[Stored items]
*** Begin section ***
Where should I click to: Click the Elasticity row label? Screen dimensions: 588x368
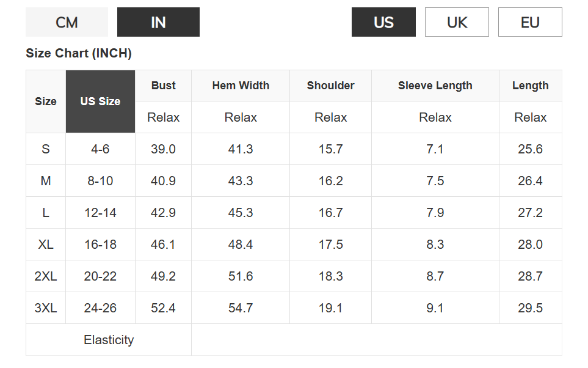109,340
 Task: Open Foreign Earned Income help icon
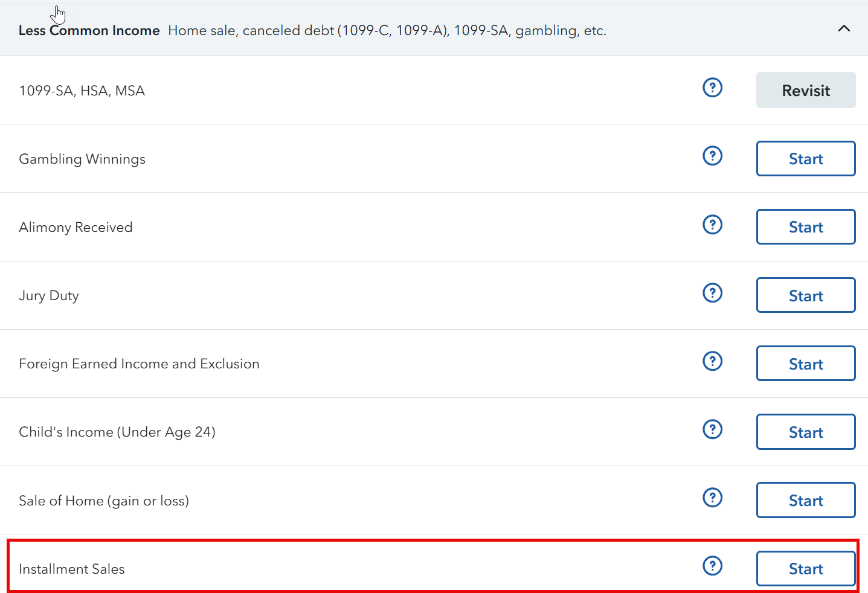(712, 362)
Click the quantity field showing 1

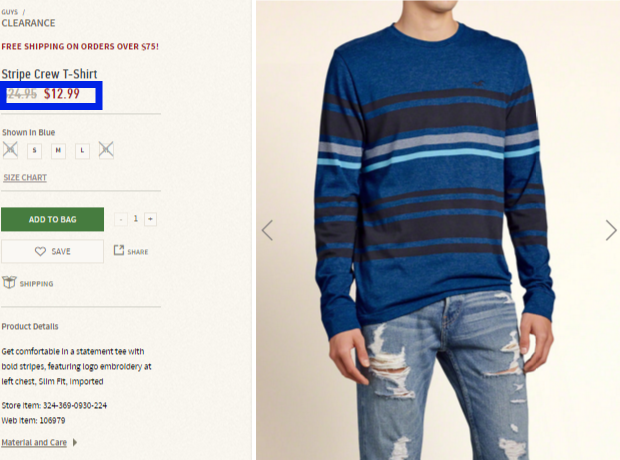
*** End section ***
WORK ORDER: Your answer should hold every record above, printed exactly and free of pictures.

ANSWER SECTION:
Where should I click to: Click the Elasticity row label? Screen dimensions: 588x368
109,340
 Task: Open Foreign Earned Income help icon
(712, 362)
Click the quantity field showing 1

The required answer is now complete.